2 Methods Used and Experimental Setup The investigation was conducted with our experimental system implemented in Matlab environment using Fuzzy Logic, Global Optimization, Neural Network, and Statistics toolboxes. The system was designed to carry out research into machine
learning algorithms using various resampling methods and constructing and evaluating ensemble models for regression problems. Real-world dataset used in experiments was drawn from an unrefined dataset containing above 50 000 records referring to residential premises transactions accomplished in one Polish big city with the population of 640 000 within 11 years from 1998 to 2008. The final dataset counted the 5213 samples. Five following attributes were pointed out as main price drivers by professional appraisers: usable area of a flat (Area), age of a building construction (Age), number of storeys in the building (Storeys), number of rooms in the flat including a kitchen (Rooms), the distance of the building from the city centre (Centre), in turn, price of premises (Price) was the output variable.

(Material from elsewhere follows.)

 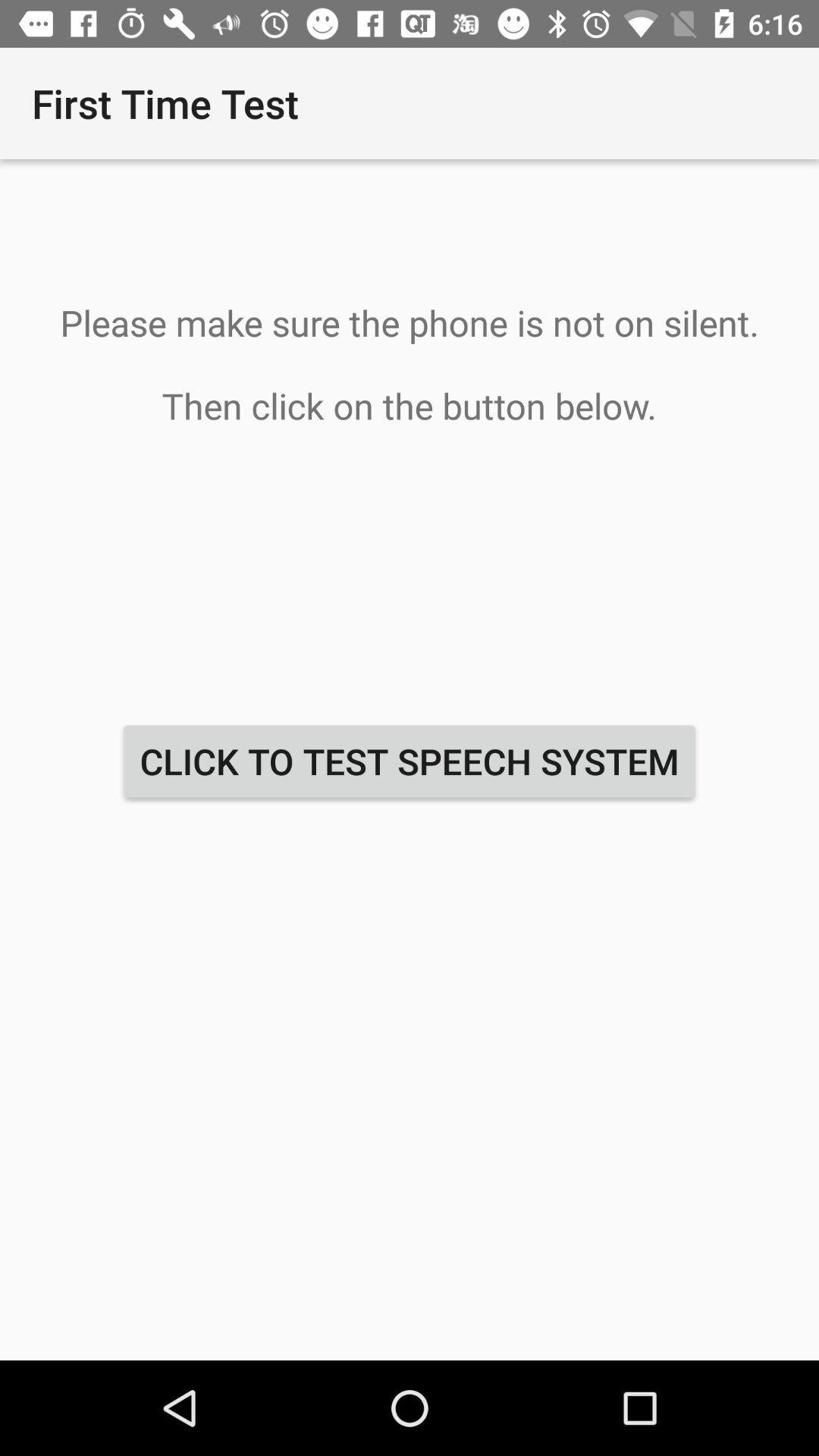 I want to click on click to test item, so click(x=410, y=761).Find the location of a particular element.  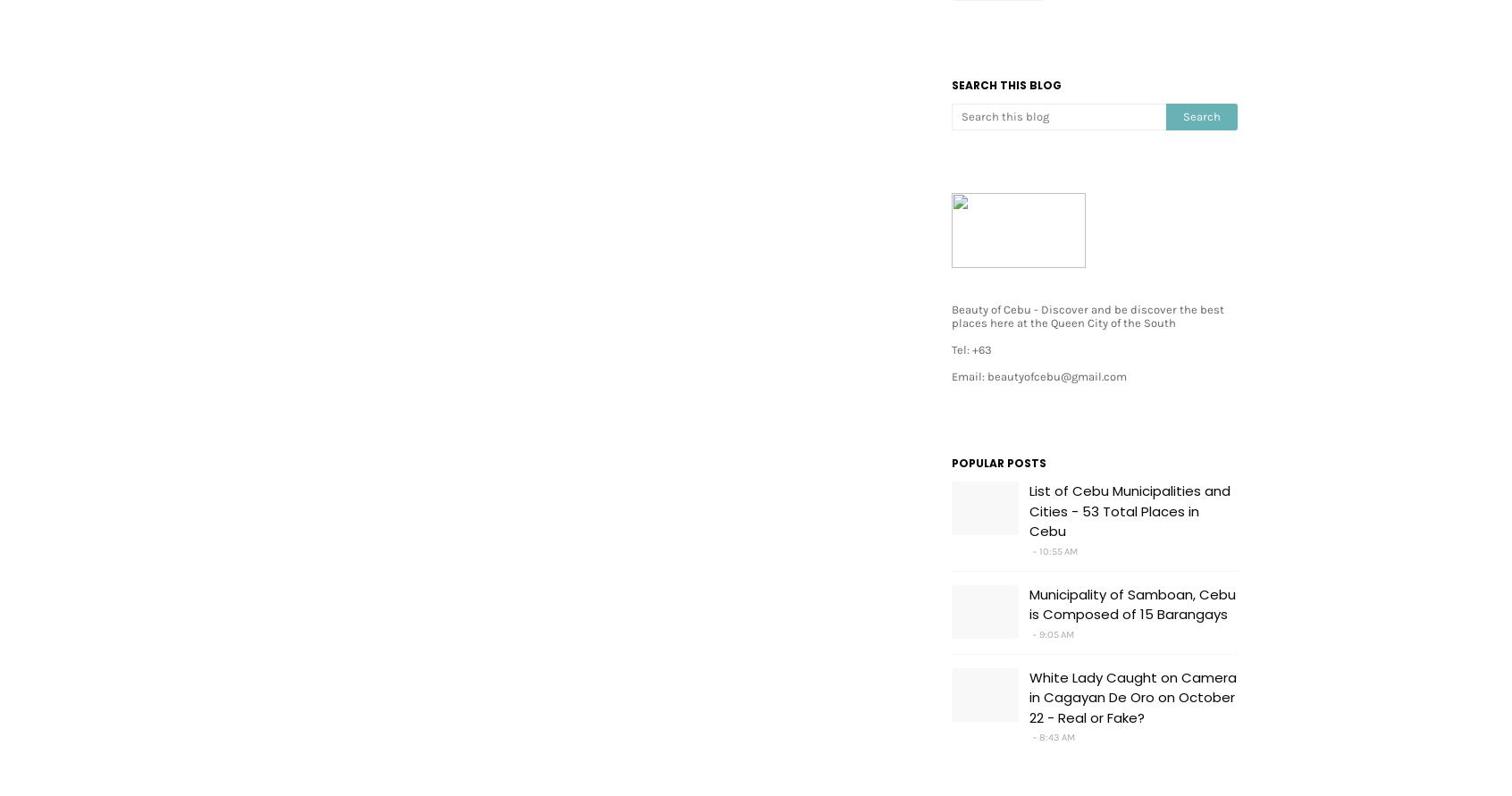

'Tel: +63' is located at coordinates (971, 349).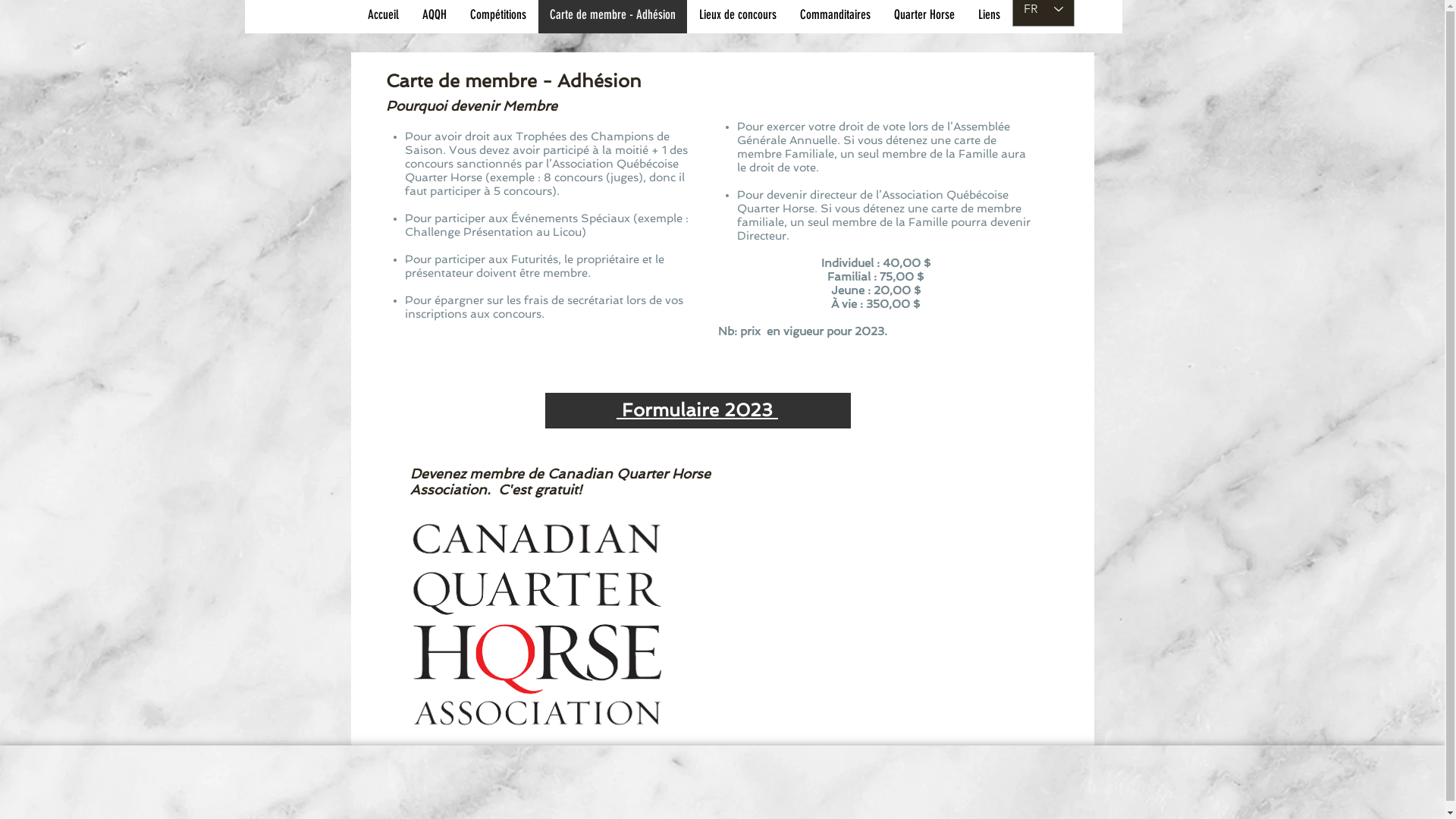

For random subspace and random forest approaches four more features were employed: floor on which a flat is located (Floor), geodetic coordinates of a building (Xc and Yc), and its distance from the nearest shopping center (Shopping). Due to the fact that the prices of premises change substantially in the course of time, the whole 11-year dataset cannot be used to create data-driven models. In order to obtain comparable prices it was split into 20 subsets covering individual half-years. Then the prices of premises were updated according to the trends of the value changes over 11 years. Starting from the beginning of 1998 the prices were updated for the last day of subsequent half-years. The trends were modelled by polynomials of degree three. The chart illustrating the change trend of average transactional prices per square metre is given in Fig. 1. We might assume that half-year datasets differed from eachother and might constitute different observation points to compare the accuracy of ensemble models in our study and carry out statistical tests. The sizes of half-year datasets are given in Table 1.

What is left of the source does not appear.